This review was originally created in December 2018 for HTC, targeted to their original Vive/Vive Pro (VIVEPORT) and Oculus Rift. It is reproduced here without alteration.
Although an unsupervised baby is a parent’s worst nightmare, the concept has proven to be great fun in fiction. Perhaps the first popular example of an all-too-clever baby getting into all kinds of trouble on its own was in the 1956 Tom and Jerry animated short, Busy Buddies. In that cartoon, Tom the cat and Jerry the mouse play against type and team up to keep a baby safe when Jeannie, the babysitter, is more interested in talking on the phone than looking after her unstoppable, crawling charge.
It wouldn’t be until the 1990s, and the Nickelodeon cartoon classic, Rugrats, however, that the lead babies and toddlers would get into some real adventures on their own, with typically only the audience as any real witness to the imaginative antics.
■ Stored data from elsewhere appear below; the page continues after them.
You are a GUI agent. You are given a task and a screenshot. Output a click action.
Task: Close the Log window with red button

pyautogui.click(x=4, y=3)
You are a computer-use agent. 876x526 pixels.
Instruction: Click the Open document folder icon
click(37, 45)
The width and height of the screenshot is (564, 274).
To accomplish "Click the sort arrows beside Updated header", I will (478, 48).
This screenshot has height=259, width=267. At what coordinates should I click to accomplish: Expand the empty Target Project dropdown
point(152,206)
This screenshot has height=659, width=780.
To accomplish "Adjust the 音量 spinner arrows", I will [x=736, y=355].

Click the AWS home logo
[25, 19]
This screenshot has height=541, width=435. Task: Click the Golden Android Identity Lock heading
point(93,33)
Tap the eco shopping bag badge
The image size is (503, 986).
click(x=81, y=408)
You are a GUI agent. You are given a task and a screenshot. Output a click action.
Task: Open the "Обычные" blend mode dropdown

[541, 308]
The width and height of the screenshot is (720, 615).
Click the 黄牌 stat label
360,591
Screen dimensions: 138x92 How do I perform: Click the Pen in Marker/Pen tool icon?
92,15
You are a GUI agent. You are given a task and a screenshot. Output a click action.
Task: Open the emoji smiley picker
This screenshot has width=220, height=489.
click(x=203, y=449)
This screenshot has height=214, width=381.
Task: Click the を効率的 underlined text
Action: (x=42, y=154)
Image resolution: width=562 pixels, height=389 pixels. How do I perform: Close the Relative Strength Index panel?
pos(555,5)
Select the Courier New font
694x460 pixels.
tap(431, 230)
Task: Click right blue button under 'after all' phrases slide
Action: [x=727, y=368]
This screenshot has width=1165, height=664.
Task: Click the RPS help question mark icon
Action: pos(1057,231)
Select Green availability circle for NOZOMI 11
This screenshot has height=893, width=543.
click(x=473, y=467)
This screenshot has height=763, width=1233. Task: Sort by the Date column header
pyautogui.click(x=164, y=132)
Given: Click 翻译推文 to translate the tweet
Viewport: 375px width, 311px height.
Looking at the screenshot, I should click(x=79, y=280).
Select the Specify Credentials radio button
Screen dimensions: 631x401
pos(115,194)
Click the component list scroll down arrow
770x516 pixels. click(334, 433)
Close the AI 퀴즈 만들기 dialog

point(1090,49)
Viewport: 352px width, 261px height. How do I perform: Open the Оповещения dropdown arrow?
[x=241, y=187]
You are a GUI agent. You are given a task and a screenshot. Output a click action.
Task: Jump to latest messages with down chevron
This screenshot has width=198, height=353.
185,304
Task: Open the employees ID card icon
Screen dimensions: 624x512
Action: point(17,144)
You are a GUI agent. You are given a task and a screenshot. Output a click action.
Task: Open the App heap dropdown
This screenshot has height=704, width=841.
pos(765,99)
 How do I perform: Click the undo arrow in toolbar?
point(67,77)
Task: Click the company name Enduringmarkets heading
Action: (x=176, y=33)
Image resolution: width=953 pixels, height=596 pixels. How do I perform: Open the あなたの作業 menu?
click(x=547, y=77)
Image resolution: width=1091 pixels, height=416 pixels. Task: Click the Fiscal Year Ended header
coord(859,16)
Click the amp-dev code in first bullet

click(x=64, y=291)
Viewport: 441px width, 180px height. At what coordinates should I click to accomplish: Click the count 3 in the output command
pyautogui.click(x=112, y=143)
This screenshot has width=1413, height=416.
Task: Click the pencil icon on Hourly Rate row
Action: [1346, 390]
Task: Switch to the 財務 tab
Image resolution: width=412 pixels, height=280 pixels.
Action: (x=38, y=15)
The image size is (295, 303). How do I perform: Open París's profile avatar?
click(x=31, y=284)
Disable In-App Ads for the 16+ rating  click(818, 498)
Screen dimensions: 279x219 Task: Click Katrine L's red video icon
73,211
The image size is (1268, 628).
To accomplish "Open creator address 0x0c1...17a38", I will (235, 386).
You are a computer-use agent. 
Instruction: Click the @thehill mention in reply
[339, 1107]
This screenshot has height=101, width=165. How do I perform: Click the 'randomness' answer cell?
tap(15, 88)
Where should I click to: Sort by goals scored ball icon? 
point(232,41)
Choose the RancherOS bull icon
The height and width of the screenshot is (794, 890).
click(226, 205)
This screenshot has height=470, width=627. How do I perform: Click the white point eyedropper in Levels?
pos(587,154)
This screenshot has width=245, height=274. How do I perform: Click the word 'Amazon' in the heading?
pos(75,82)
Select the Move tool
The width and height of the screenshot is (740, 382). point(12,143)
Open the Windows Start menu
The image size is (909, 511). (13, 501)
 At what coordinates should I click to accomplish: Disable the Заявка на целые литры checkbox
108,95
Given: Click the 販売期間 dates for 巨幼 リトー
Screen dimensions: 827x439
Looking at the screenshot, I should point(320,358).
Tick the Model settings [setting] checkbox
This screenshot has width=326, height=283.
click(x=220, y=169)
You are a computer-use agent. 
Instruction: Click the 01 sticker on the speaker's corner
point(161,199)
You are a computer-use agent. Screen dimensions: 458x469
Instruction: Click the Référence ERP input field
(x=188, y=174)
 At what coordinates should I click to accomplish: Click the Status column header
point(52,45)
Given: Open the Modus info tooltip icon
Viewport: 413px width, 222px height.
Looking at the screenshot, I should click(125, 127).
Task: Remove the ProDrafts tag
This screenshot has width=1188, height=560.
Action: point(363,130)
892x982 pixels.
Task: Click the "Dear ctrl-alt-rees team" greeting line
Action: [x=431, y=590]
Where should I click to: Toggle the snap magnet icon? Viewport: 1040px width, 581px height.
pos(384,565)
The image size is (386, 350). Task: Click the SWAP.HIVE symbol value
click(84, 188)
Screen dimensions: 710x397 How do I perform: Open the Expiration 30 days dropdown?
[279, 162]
The Rugrats crew was led by Tommy Pickles, a brave, kind, loyal, and adventurous baby, with the opening credits famously taking partial place from his crawling, and barely standing and walking, point of view. It’s this concept and how the show’s babies make it out of their baby fence to go on their imaginative adventures that proves the inspiration for Baby Hands.
Baby Hands casts you as a precocious baby left to his or her own devices in a small home full of life-size rooms to explore and all kinds of objects to interact with. You get around mostly through crawling with your hands but can also stand for short periods if you need to see a bit higher than ground level.
Designed for Vive, Vive Pro, or Oculus Rift owners, the game can be played seated or standing in a room-scale environment. Each controller represents one of your baby hands.
As is typical for a sandbox game, there are a lot of things in each room to interact with; use of your imagination is encouraged. While the game contains some low- to medium-difficulty puzzles, the main goal is really just to explore and do things from the perspective of a baby. In fact, it’s designed so you can safely do all the things that a baby shouldn’t do, like say, drop items in a toilet, or get some pricey electronics wet.
Sound is sparse, consisting of simple sound effects for the objects you interact with. While the visuals are similarly simple, they’re cleanly rendered and well-colored, creating a convincing, cartoon-like environment to crawl around in.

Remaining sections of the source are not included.